Extracted entries:
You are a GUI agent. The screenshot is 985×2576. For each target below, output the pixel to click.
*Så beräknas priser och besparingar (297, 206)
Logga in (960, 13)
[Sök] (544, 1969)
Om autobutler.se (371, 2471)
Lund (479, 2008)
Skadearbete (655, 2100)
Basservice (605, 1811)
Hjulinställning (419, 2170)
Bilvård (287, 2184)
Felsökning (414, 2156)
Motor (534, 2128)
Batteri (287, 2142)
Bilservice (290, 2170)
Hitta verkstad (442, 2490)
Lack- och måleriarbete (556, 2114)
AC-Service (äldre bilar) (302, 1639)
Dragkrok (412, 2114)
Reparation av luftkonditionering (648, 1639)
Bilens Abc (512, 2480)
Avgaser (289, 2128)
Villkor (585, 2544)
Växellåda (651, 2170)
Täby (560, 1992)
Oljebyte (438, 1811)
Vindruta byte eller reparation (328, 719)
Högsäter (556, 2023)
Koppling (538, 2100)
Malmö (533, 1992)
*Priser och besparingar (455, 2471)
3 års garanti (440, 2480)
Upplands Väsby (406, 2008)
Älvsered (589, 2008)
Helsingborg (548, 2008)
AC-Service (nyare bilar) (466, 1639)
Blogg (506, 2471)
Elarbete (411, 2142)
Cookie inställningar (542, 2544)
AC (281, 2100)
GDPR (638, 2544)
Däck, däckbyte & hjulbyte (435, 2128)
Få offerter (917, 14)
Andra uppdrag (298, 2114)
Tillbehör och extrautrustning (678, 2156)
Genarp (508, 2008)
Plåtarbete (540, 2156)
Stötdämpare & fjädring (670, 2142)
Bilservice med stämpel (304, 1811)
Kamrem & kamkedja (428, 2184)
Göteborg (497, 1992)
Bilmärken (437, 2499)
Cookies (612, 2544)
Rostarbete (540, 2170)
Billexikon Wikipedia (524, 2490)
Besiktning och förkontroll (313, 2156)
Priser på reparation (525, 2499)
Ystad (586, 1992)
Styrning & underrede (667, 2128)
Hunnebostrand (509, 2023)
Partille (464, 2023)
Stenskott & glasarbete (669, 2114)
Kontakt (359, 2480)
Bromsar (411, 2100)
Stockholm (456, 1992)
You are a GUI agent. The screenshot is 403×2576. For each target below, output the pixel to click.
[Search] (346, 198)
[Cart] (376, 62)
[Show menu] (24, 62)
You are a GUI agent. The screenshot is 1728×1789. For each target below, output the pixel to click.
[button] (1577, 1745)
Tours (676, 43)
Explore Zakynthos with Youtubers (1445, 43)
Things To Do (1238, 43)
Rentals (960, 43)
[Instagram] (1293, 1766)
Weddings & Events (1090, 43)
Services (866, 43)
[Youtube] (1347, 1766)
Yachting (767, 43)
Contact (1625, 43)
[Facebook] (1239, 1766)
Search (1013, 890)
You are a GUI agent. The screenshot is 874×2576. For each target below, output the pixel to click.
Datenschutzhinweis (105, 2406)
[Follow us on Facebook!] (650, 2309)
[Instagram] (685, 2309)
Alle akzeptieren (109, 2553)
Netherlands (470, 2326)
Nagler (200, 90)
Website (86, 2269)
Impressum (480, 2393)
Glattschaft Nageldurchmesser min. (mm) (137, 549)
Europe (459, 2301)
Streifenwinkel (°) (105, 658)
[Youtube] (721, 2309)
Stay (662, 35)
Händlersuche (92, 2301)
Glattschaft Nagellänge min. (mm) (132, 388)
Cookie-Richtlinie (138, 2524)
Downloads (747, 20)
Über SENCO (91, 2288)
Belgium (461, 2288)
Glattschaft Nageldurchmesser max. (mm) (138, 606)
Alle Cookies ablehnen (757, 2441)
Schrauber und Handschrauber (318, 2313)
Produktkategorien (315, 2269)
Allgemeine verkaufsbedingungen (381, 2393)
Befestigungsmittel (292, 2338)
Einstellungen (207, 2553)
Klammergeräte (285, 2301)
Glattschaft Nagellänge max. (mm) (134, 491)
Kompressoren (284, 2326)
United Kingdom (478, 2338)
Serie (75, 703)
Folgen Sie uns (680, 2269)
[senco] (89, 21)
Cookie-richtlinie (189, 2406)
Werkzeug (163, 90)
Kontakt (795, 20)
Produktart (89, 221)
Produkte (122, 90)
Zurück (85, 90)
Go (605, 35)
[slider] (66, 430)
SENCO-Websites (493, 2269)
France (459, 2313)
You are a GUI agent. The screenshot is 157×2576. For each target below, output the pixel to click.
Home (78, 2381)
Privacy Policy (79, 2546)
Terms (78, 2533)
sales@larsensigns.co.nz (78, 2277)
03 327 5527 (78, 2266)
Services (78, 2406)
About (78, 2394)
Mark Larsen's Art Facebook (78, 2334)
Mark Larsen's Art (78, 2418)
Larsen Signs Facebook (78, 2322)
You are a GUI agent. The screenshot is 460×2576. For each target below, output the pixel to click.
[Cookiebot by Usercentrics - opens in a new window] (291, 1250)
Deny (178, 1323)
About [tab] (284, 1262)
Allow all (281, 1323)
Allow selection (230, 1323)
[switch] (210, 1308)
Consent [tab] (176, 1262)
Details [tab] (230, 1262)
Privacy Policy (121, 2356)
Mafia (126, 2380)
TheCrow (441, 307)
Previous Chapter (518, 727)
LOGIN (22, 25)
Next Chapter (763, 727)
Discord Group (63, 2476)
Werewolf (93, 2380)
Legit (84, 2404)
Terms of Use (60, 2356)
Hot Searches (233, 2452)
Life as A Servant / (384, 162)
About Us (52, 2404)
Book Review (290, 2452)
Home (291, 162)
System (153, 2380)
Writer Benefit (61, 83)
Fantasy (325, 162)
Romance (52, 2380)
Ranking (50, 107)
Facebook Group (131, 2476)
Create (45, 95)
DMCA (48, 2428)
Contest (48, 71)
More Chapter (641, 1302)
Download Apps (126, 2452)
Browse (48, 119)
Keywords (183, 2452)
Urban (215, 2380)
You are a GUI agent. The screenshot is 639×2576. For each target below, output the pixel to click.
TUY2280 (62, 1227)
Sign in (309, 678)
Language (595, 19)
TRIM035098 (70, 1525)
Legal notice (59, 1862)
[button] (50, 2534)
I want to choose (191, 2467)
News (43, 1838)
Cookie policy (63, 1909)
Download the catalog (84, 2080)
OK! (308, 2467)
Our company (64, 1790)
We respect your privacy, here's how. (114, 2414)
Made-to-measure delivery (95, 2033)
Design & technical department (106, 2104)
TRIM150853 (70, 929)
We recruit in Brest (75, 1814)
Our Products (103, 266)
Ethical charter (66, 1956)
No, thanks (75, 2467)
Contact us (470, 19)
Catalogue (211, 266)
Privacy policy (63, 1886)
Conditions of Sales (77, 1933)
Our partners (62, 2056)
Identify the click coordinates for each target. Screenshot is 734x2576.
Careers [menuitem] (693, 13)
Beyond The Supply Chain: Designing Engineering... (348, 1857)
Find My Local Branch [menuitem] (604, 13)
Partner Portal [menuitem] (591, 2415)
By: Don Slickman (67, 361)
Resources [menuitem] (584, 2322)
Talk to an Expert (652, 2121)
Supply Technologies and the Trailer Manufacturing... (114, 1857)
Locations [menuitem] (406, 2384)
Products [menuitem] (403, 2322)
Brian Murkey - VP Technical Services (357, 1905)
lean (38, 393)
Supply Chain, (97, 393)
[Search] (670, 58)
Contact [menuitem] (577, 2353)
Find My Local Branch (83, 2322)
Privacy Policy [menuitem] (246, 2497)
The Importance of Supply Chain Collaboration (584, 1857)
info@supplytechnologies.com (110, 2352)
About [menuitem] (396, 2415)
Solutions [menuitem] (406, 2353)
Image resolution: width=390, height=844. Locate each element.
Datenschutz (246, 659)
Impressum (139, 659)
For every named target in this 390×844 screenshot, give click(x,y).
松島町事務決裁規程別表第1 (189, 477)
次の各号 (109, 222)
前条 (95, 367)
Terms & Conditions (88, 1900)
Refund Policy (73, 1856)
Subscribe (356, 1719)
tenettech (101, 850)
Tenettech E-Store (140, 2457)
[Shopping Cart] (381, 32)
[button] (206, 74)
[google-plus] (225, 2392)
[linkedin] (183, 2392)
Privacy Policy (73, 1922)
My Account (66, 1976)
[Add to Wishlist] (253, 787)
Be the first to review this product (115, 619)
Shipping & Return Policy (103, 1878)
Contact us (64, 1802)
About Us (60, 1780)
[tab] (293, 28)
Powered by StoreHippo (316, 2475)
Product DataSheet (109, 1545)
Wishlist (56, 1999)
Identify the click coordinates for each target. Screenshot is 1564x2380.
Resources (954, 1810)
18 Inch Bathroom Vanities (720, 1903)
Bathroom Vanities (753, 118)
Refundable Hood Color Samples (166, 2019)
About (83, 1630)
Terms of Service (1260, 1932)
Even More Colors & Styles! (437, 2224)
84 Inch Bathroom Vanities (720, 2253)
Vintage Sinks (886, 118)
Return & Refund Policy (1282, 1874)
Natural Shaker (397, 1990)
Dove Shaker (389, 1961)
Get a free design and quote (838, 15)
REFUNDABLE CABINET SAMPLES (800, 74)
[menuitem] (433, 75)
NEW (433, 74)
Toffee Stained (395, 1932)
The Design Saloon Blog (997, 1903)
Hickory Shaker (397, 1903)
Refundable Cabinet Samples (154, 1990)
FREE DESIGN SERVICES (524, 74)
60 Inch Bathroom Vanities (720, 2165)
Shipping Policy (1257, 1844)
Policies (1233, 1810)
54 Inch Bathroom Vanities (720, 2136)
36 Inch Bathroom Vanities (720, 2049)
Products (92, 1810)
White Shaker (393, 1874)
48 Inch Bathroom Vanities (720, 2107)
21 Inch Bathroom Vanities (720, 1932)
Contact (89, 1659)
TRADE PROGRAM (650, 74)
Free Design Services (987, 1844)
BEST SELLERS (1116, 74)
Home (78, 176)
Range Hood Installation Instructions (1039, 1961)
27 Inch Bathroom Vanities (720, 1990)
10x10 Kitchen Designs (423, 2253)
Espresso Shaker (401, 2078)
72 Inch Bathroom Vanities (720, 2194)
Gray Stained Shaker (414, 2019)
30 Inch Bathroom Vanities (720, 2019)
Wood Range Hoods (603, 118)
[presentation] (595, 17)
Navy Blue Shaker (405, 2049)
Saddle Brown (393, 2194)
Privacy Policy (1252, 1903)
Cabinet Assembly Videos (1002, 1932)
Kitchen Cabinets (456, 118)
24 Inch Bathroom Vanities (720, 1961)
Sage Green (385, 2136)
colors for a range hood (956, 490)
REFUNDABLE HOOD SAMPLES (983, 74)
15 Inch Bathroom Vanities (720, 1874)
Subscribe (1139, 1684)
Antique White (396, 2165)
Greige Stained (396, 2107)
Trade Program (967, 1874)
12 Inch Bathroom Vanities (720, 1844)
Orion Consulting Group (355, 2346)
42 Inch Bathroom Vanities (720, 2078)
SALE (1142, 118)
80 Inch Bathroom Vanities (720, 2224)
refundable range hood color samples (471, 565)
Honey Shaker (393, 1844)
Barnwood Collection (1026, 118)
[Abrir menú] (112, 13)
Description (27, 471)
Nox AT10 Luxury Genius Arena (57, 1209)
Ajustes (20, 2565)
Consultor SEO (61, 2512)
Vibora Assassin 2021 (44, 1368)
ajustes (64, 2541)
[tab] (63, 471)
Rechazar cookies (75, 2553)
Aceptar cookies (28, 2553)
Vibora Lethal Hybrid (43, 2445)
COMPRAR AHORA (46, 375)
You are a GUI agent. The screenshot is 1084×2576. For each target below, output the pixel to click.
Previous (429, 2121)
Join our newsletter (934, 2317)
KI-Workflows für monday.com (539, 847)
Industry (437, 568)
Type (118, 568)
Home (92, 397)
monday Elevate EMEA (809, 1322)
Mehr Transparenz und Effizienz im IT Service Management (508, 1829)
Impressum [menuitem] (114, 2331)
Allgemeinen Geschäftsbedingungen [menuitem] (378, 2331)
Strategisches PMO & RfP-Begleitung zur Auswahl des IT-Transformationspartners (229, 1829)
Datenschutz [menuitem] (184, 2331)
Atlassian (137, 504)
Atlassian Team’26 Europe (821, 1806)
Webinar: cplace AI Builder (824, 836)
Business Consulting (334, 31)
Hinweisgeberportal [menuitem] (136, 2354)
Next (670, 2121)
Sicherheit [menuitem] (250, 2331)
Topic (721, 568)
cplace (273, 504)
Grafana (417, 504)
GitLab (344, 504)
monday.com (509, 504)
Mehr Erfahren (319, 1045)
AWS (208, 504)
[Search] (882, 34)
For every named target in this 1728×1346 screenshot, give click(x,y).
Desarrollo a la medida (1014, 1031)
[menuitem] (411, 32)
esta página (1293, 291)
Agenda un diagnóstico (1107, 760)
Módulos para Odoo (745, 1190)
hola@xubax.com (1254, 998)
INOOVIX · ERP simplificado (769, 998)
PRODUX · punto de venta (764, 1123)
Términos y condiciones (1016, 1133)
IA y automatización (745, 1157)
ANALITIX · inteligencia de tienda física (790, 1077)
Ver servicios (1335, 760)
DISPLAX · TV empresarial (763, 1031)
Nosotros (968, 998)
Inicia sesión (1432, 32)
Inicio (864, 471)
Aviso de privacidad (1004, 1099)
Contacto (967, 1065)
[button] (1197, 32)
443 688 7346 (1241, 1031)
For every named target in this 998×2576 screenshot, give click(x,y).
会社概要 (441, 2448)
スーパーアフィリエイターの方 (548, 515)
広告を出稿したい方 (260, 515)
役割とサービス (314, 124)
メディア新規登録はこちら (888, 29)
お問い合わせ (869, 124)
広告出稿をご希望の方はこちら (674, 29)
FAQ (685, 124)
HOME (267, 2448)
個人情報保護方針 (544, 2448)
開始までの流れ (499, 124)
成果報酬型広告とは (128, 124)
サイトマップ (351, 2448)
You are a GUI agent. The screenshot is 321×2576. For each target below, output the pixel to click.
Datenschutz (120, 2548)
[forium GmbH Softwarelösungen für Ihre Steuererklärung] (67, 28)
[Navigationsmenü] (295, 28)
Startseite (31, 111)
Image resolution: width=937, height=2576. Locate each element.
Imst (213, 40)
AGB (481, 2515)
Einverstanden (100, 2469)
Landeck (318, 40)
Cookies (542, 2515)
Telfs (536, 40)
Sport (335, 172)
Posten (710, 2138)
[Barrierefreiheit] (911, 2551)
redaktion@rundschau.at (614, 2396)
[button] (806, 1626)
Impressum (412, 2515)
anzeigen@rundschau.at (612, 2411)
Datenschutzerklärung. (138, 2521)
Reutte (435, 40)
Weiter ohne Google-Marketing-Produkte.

Work item: The lines to extract from the data above begin with the line containing "[button] (1577, 1745)" and end with the line containing "Larsen Signs Facebook (78, 2322)". Extract them exactly, including both.

Result of this task:
[button] (1577, 1745)
Tours (676, 43)
Explore Zakynthos with Youtubers (1445, 43)
Things To Do (1238, 43)
Rentals (960, 43)
[Instagram] (1293, 1766)
Weddings & Events (1090, 43)
Services (866, 43)
[Youtube] (1347, 1766)
Yachting (767, 43)
Contact (1625, 43)
[Facebook] (1239, 1766)
Search (1013, 890)
You are a GUI agent. The screenshot is 874×2576. For each target below, output the pixel to click.
Datenschutzhinweis (105, 2406)
[Follow us on Facebook!] (650, 2309)
[Instagram] (685, 2309)
Alle akzeptieren (109, 2553)
Netherlands (470, 2326)
Nagler (200, 90)
Website (86, 2269)
Impressum (480, 2393)
Glattschaft Nageldurchmesser min. (mm) (137, 549)
Europe (459, 2301)
Streifenwinkel (°) (105, 658)
[Youtube] (721, 2309)
Stay (662, 35)
Händlersuche (92, 2301)
Glattschaft Nagellänge min. (mm) (132, 388)
Cookie-Richtlinie (138, 2524)
Downloads (747, 20)
Über SENCO (91, 2288)
Belgium (461, 2288)
Glattschaft Nageldurchmesser max. (mm) (138, 606)
Alle Cookies ablehnen (757, 2441)
Schrauber und Handschrauber (318, 2313)
Produktkategorien (315, 2269)
Allgemeine verkaufsbedingungen (381, 2393)
Befestigungsmittel (292, 2338)
Einstellungen (207, 2553)
Klammergeräte (285, 2301)
Glattschaft Nagellänge max. (mm) (134, 491)
Kompressoren (284, 2326)
United Kingdom (478, 2338)
Serie (75, 703)
Folgen Sie uns (680, 2269)
[senco] (89, 21)
Cookie-richtlinie (189, 2406)
Werkzeug (163, 90)
Kontakt (795, 20)
Produktart (89, 221)
Produkte (122, 90)
Zurück (85, 90)
Go (605, 35)
[slider] (66, 430)
SENCO-Websites (493, 2269)
France (459, 2313)
You are a GUI agent. The screenshot is 157×2576. For each target below, output the pixel to click.
Home (78, 2381)
Privacy Policy (79, 2546)
Terms (78, 2533)
sales@larsensigns.co.nz (78, 2277)
03 327 5527 (78, 2266)
Services (78, 2406)
About (78, 2394)
Mark Larsen's Art Facebook (78, 2334)
Mark Larsen's Art (78, 2418)
Larsen Signs Facebook (78, 2322)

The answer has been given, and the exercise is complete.